## Brief:
Each line from the start of the listing below through the line containing "UNED Foundation (643, 1235)" should be reproduced exactly, with no others.

## Source data:
┌──

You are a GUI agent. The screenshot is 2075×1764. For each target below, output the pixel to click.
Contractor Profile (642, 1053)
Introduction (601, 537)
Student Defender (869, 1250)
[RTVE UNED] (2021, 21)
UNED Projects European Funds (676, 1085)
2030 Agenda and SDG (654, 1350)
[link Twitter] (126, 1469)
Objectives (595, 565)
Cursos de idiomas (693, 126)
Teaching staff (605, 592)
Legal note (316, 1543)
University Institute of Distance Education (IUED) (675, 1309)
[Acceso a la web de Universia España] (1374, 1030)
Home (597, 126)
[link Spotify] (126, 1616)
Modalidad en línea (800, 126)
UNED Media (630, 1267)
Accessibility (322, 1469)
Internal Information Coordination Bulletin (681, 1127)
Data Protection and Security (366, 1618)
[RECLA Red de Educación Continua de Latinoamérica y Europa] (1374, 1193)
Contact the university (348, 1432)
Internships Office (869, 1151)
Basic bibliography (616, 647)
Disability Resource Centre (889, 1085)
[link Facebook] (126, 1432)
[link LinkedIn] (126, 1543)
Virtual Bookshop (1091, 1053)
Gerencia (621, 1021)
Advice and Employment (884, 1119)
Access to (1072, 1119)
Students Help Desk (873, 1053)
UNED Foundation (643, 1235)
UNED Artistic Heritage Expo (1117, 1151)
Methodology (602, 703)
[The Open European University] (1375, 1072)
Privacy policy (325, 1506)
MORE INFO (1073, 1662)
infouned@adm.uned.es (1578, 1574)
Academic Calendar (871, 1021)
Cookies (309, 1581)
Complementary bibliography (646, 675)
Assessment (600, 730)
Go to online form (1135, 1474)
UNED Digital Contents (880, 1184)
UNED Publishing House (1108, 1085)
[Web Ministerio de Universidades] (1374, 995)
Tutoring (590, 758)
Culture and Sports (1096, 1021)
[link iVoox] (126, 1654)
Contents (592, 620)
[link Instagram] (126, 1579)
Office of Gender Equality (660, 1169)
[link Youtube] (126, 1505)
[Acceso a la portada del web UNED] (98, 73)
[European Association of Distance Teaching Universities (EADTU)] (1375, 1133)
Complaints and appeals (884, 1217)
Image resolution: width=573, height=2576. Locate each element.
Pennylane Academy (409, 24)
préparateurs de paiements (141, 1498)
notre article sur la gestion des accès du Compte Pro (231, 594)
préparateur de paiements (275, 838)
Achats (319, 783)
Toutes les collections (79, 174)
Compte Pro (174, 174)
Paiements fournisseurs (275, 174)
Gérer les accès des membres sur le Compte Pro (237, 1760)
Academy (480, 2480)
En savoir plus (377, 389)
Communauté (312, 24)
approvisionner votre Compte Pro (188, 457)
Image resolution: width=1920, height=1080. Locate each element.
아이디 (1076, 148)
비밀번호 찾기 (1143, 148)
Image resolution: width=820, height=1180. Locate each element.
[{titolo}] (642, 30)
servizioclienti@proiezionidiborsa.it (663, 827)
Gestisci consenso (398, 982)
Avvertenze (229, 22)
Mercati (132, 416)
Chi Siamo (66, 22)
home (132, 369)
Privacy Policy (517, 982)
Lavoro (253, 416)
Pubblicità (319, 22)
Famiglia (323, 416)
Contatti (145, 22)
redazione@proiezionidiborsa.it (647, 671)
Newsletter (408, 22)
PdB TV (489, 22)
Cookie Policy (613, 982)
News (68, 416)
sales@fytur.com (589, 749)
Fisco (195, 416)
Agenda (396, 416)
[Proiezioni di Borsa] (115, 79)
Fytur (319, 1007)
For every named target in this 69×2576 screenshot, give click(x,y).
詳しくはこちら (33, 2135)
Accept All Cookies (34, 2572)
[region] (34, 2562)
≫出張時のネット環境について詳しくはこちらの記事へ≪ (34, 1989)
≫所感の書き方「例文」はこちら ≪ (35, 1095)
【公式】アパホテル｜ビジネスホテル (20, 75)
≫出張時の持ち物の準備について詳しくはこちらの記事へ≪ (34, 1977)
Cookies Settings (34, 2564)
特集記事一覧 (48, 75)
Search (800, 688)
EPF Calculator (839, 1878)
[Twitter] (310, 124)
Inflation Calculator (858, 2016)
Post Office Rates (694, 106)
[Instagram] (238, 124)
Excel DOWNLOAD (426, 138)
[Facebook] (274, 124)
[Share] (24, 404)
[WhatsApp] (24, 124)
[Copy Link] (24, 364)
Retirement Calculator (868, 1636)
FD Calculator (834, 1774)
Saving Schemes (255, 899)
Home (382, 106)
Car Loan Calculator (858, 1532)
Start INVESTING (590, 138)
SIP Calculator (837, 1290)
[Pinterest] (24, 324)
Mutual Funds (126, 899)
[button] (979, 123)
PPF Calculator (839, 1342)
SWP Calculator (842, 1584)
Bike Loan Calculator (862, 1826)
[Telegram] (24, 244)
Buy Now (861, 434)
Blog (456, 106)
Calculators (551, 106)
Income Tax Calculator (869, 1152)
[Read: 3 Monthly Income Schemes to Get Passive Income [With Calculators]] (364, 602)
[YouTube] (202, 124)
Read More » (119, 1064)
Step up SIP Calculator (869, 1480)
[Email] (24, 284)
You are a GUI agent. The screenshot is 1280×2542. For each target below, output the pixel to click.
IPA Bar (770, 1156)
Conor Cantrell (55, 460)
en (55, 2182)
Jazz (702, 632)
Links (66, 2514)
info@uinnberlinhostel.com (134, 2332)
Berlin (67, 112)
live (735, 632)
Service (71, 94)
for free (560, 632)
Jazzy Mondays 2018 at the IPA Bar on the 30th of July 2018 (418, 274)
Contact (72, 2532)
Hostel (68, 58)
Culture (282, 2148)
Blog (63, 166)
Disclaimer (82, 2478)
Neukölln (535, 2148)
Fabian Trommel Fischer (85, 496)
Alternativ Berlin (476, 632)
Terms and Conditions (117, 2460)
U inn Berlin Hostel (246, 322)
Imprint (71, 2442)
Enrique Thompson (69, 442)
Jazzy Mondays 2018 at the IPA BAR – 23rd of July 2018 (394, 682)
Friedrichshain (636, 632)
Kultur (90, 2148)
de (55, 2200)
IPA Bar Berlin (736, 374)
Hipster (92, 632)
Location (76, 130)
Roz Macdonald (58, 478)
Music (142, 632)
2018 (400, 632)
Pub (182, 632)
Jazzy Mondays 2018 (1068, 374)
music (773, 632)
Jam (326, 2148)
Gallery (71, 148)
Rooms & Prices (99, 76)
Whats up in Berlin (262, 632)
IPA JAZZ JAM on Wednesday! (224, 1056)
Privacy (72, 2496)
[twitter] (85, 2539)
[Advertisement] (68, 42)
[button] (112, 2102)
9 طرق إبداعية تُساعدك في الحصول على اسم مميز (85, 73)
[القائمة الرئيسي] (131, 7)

└──

## The answer:
You are a GUI agent. The screenshot is 2075×1764. For each target below, output the pixel to click.
Contractor Profile (642, 1053)
Introduction (601, 537)
Student Defender (869, 1250)
[RTVE UNED] (2021, 21)
UNED Projects European Funds (676, 1085)
2030 Agenda and SDG (654, 1350)
[link Twitter] (126, 1469)
Objectives (595, 565)
Cursos de idiomas (693, 126)
Teaching staff (605, 592)
Legal note (316, 1543)
University Institute of Distance Education (IUED) (675, 1309)
[Acceso a la web de Universia España] (1374, 1030)
Home (597, 126)
[link Spotify] (126, 1616)
Modalidad en línea (800, 126)
UNED Media (630, 1267)
Accessibility (322, 1469)
Internal Information Coordination Bulletin (681, 1127)
Data Protection and Security (366, 1618)
[RECLA Red de Educación Continua de Latinoamérica y Europa] (1374, 1193)
Contact the university (348, 1432)
Internships Office (869, 1151)
Basic bibliography (616, 647)
Disability Resource Centre (889, 1085)
[link Facebook] (126, 1432)
[link LinkedIn] (126, 1543)
Virtual Bookshop (1091, 1053)
Gerencia (621, 1021)
Advice and Employment (884, 1119)
Access to (1072, 1119)
Students Help Desk (873, 1053)
UNED Foundation (643, 1235)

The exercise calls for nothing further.